Yannick Haenel, Jan Karski, 2009
22 février 2016
On a beau avoir entendu mille fois parler d’une chose, c’est la vue immédiate qui nous en révèle le caractère propre.
Goethe, Voyages en Suisse et en Italie, 1786
C’est peut-être dans des phrases comme celle-ci, qui nous semblent d’une grande banalité, d’une affreuse évidence, qu’il faut chercher les premières formules des principes qui règlent les rapports entre visible et énonçable. Car, cette défaillance du langage (mesurée aux capacités du regard) à saisir la singularité des choses, cette répétition vide de la parole impuissante à révéler ce que la vue réussit en une fois, cette confiance aveugle de l’oreille que la vue interrompt, institue une hiérarchie entre les deux instances, indique les pouvoirs que spontanément on leur attribue, manifeste même les actes discrets qu’on leur demande d’accomplir. Bref, cette phrase sortie de nulle part, c’est-à-dire de partout, et se donnant presque comme immémoriale – au point qu’il serait bien inutile de vouloir en chercher l’origine – nous frappe pourtant tout à fait différemment quand on se met à l’écrire, quand on se met à consigner une sentence aussi plate. De chose évidente, universelle, que l’on entend, que l’on dit, que l’on passe, elle devient tout à coup incompréhensible, mystérieuse, épineuse, étrangement singulière. On commence alors à regarder, à lire, tout cela d’un peu plus près. Et, sous cette distribution d’apparence logique qui assigne le particulier à la vue et le général au discours, on sent la parole toujours condamnée à faire entendre plusieurs choses en même temps, là où le regard, lui, pourrait sans effort se concentrer sur une chose. L’unité est visible et la pluralité énonçable. On sent aussi la vue pouvoir mettre fin aux bavardages impuissants et donner ainsi au langage, aveugle à son impuissance, ce qu’il cherchait à saisir sans pouvoir y atteindre. Discours et regard l’un et l’autre assignés à la même fin que le second seulement peut véritablement accomplir. On sent enfin que ce que la vue peut que la parole ne peut pas, c’est d’être en présence de la chose. Se diviser quant au nombre accessible, aux limites atteignables, à la distance permise. D’où viennent de tels partages aussi curieux ?
24 septembre 2015
Parole sourde : parole aveugle : opinion ?

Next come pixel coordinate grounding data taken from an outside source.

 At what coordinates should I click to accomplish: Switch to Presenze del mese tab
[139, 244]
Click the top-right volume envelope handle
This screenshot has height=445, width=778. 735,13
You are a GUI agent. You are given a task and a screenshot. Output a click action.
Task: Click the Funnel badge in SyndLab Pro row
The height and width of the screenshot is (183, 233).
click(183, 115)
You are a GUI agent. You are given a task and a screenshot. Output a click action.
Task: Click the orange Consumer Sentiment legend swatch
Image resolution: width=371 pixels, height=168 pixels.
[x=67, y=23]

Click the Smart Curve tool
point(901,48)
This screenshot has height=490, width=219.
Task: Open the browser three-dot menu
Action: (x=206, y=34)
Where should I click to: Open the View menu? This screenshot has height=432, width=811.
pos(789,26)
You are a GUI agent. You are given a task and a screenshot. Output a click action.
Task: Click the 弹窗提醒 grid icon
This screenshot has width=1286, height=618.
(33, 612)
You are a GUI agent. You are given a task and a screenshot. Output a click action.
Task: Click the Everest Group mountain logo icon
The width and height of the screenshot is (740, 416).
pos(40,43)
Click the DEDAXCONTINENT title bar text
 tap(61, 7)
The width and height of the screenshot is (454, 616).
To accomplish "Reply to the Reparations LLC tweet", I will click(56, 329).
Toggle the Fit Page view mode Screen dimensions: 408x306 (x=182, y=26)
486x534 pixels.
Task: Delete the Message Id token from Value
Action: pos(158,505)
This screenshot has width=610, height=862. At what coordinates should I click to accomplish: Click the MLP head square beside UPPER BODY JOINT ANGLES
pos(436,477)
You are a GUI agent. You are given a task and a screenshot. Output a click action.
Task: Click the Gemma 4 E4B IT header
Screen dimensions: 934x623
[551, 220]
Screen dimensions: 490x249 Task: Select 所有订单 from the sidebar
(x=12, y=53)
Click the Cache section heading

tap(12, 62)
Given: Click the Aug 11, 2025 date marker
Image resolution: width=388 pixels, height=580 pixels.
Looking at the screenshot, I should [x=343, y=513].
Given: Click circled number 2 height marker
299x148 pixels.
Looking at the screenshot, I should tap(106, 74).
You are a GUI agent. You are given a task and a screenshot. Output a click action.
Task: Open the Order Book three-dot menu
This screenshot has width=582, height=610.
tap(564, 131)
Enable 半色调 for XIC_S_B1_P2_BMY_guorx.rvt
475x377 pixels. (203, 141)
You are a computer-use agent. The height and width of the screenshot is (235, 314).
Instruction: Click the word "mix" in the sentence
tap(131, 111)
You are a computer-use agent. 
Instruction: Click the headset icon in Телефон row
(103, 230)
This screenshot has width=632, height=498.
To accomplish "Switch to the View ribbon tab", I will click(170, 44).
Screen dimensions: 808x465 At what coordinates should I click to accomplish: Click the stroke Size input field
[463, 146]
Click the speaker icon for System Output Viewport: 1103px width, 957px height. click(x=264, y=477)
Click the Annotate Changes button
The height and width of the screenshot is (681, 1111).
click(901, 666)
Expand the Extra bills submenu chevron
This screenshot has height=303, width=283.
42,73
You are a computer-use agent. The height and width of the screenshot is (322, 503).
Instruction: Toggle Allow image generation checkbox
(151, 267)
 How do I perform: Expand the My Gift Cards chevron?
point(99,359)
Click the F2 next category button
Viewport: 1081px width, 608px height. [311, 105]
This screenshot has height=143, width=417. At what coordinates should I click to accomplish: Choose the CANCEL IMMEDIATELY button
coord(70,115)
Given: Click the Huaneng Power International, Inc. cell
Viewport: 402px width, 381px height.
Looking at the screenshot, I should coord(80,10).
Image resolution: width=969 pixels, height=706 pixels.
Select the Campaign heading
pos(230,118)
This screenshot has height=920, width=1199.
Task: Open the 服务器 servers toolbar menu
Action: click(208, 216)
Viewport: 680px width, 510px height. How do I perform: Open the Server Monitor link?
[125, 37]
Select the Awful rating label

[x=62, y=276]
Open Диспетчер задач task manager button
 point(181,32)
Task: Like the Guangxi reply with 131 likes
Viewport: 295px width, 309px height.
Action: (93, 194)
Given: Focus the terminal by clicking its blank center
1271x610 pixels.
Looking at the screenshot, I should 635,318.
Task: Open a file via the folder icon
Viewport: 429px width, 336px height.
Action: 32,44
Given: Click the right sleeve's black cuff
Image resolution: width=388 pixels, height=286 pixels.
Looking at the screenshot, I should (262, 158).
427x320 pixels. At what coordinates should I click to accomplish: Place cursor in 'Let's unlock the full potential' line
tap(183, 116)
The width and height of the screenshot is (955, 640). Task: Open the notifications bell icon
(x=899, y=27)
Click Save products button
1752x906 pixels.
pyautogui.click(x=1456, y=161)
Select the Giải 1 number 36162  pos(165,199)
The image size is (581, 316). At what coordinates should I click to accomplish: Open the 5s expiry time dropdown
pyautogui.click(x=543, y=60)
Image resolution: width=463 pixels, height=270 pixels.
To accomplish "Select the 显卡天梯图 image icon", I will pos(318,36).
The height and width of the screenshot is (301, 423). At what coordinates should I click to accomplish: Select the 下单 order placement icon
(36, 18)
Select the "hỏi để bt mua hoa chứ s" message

Parole qui voit et parole qui entend communiquent sans être ensemble, seulement de l’extérieur, par les trouées d’un seul et unique faciès, le même, visage crevé, figure voyante aux yeux noirs, face cousue entendante. Parler nous laissent toujours sourds et aveugles.
Il y a du dit qui ne s’entend pas, qui ne se voit pas. Il s’écrit et se manifeste dans d’autres figures, d’autres matières, que celles de la voix et de la page. Il y a du dire qui ne se montre pas puisqu’il ne cesse d’indiquer autre chose que lui ; que lui seul pourtant fait jaillir en regard. Du dire qui disparaît dans ce qu’on voit qu’il fait voir. Ce langage-là est le plus transparent, il faut l’obscurcir pour le lire.